OVN Graceful Shutdown Procedure

  1. Exec into the OVN Northbound container, ovn_nb_db. It is best to do so on every controller, or at least the controller to remove and one other controller.

    sudo docker exec -it ovn_nb_db bash

  2. Check the cluster state in each container.

    ovs-appctl -t /run/ovn/ovnnb_db.ctl cluster/status OVN_Northbound

    All controllers should be listed in the cluster at this point.

  3. Leave the cluster, only on the controller to be migrated.

    ovs-appctl -t /run/ovn/ovnnb_db.ctl cluster/leave OVN_Northbound

  4. Again check the cluster state.

    ovs-appctl -t /run/ovn/ovnnb_db.ctl cluster/status OVN_Northbound

    All controllers except the one being migrated should be in the cluster.

  5. Now repeat the process in the OVN Southbound container. Exec into ovn_sb_db. It is best to do so on every controller, or at least the controller to remove and one other controller.

    sudo docker exec -it ovn_sb_db bash

  6. Check the cluster state in each container.

    ovs-appctl -t /run/ovn/ovnsb_db.ctl cluster/status OVN_Southbound

    All controllers should be listed in this cluster at this point.

  7. Leave the cluster, only on the controller to be migrated.

    ovs-appctl -t /run/ovn/ovnsb_db.ctl cluster/leave OVN_Southbound

  8. Again check the cluster state.

    ovs-appctl -t /run/ovn/ovnsb_db.ctl cluster/status OVN_Southbound

    All controllers except the one being migrated should be in the cluster.

  9. It is now safe to stop all services on the host. The process does not need to be repeated in reverse when adding a new controller to the deployment. The hosts should be able to join the cluster without issue.

Compute node migration

As long as sufficient compute capacity is available, compute nodes are arguably the easiest nodes to migrate.

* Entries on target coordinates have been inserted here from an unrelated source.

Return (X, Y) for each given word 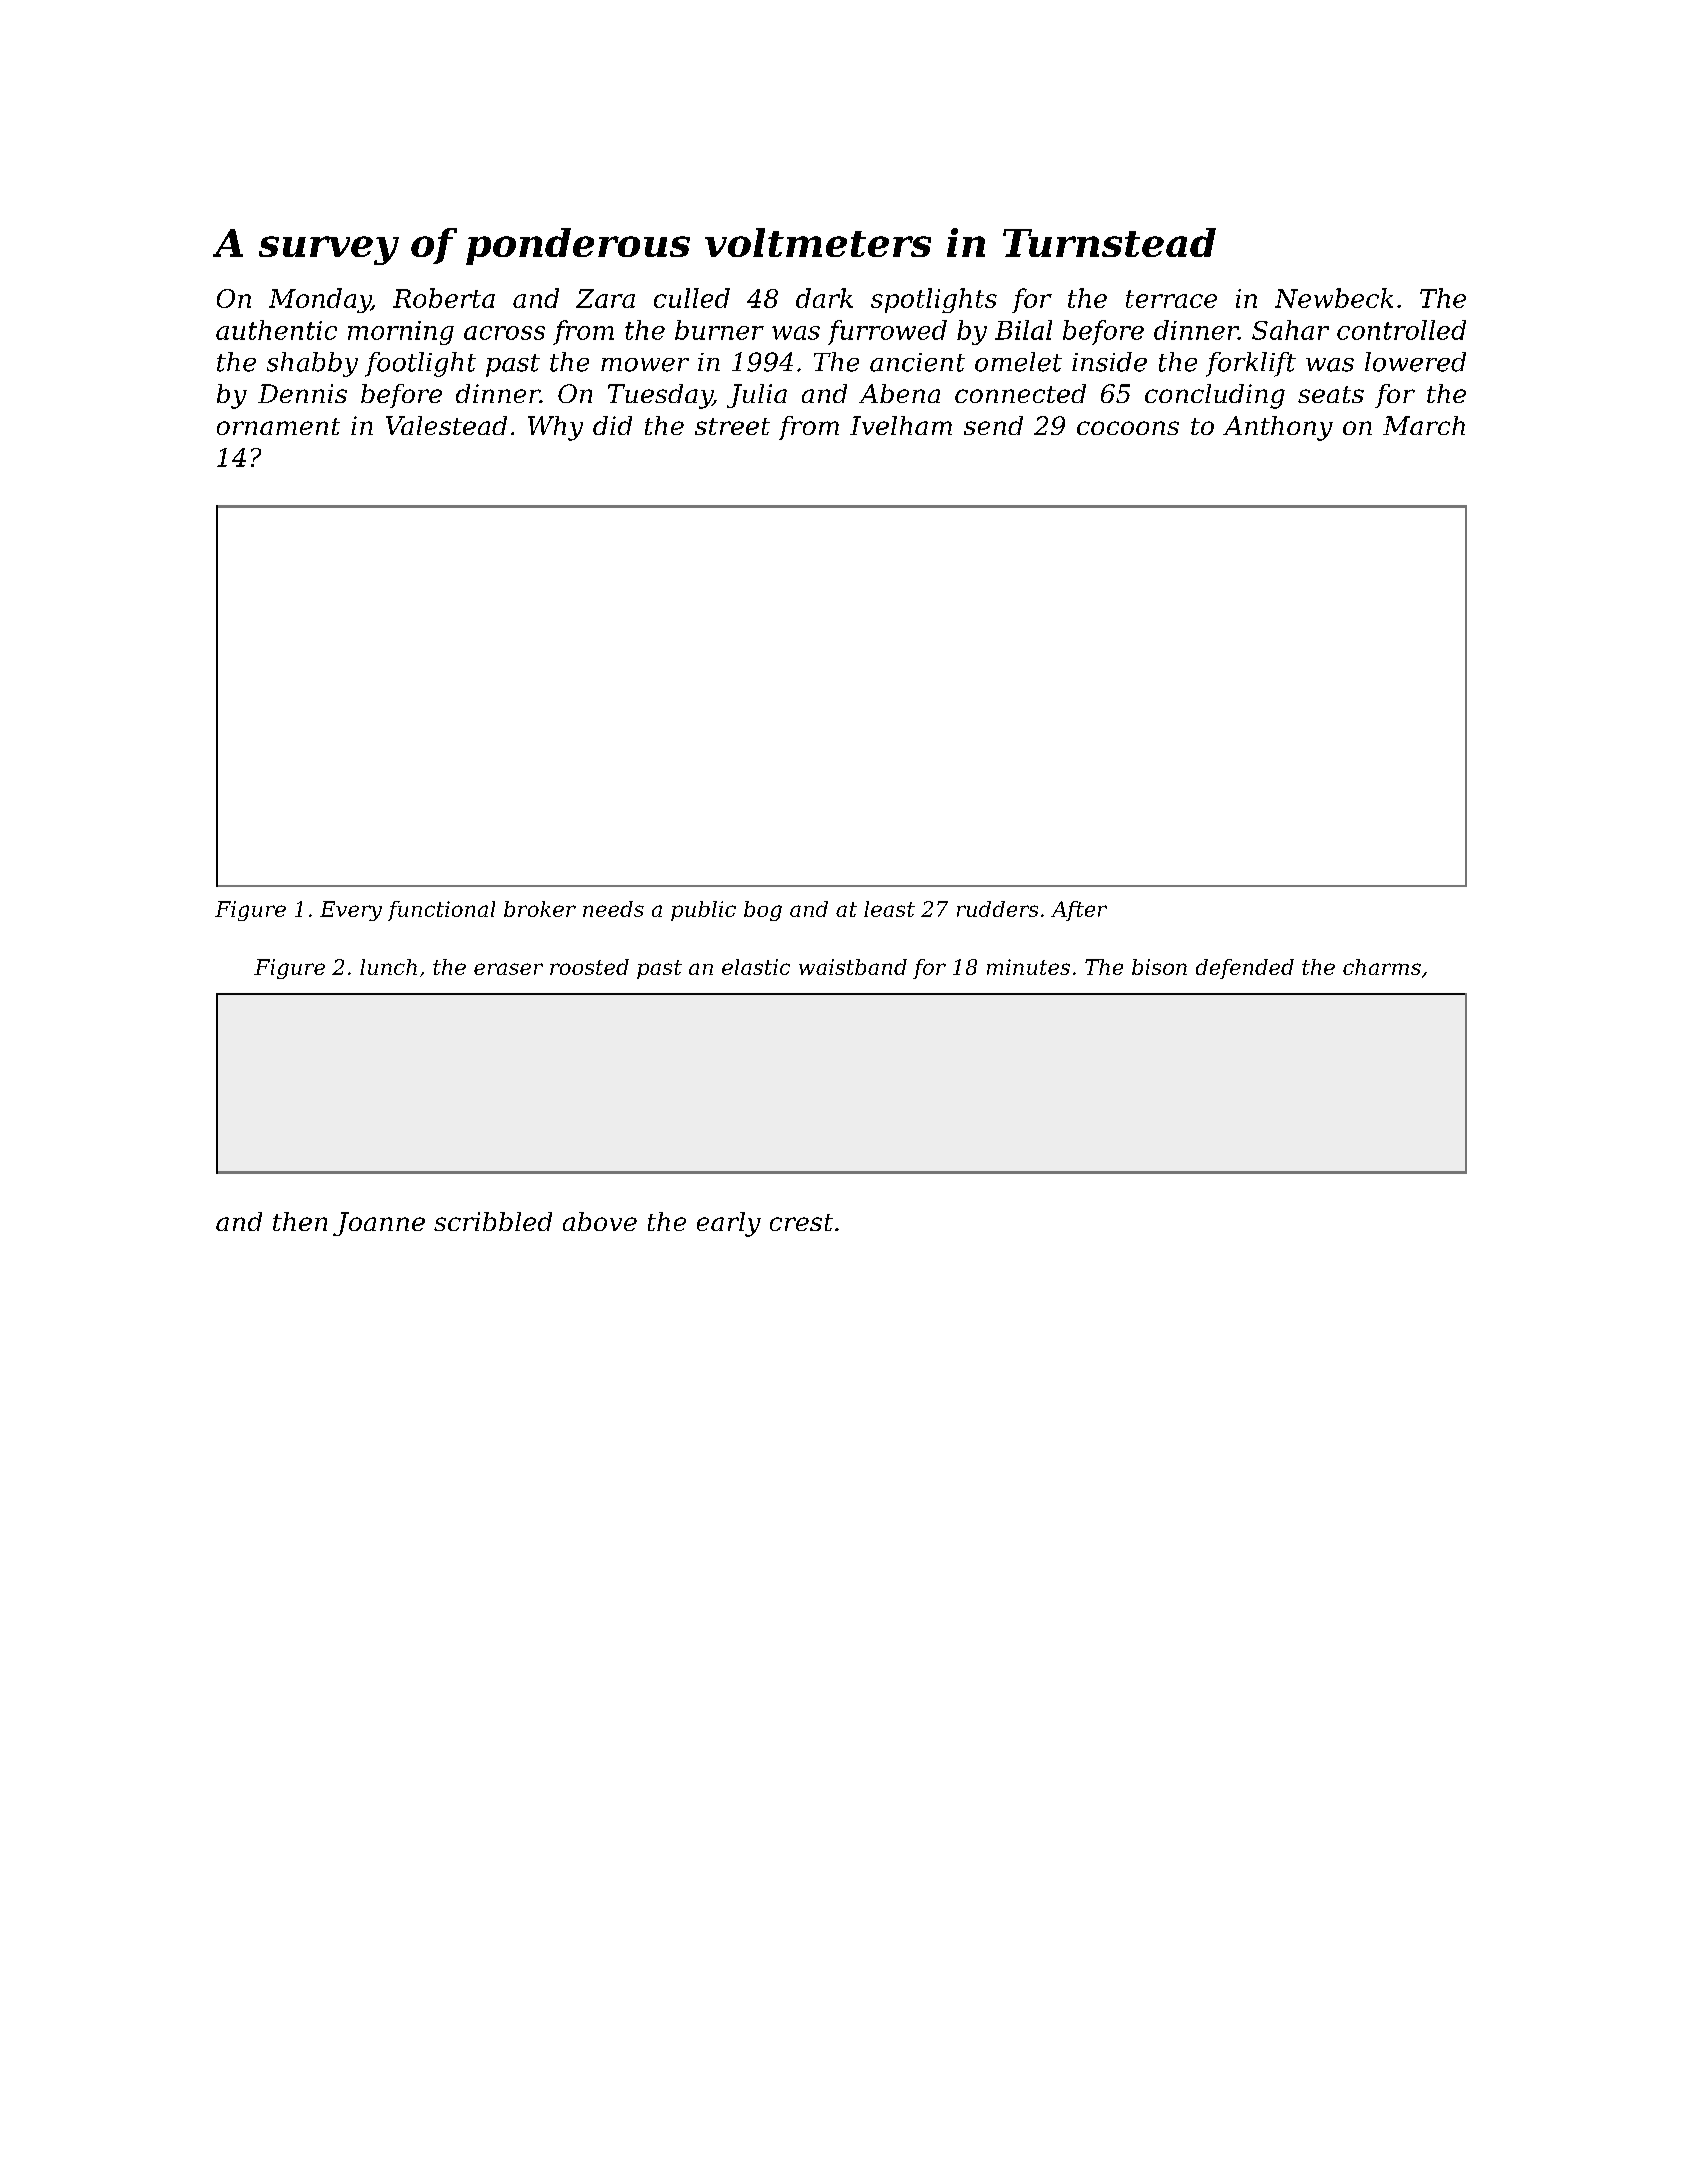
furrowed (887, 332)
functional (441, 911)
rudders (997, 909)
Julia (757, 396)
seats (1331, 394)
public (703, 911)
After (1079, 911)
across (504, 333)
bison (1159, 967)
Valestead (446, 425)
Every (351, 911)
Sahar (1290, 330)
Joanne (379, 1224)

The general process for compute node removal is to disable the compute service on the host, which stops any new instances being provisioned on the machine, then migrate any active instances away, and finally disable all services on the node. A guide with additional detail is available here.

Once the compute node has been completely removed from service, it should be reprovisioned with a Rocky Linux 9 host image, which can be found here. The exact process for doing so is outside the scope of this guide and Kolla-Ansible in general.

Once provisioned, the compute node can be returned to service. A guide for doing so is available here.

As with the controller migration, it is important that any Rocky Linux 9 containers are built using the latest release of Kolla. This is a particular concern for deployments using Ceph-backed storage. There was previously a bug in Kolla that prevented the live migration of instances to hosts using Rocky Linux 9 with Ceph-backed storage. It was patched in May 2023. This bug would make it impossible to progress without serious disruption to service since instances could not be migrated from old CentOS Stream 8 hosts onto new Rocky Linux 9 hosts.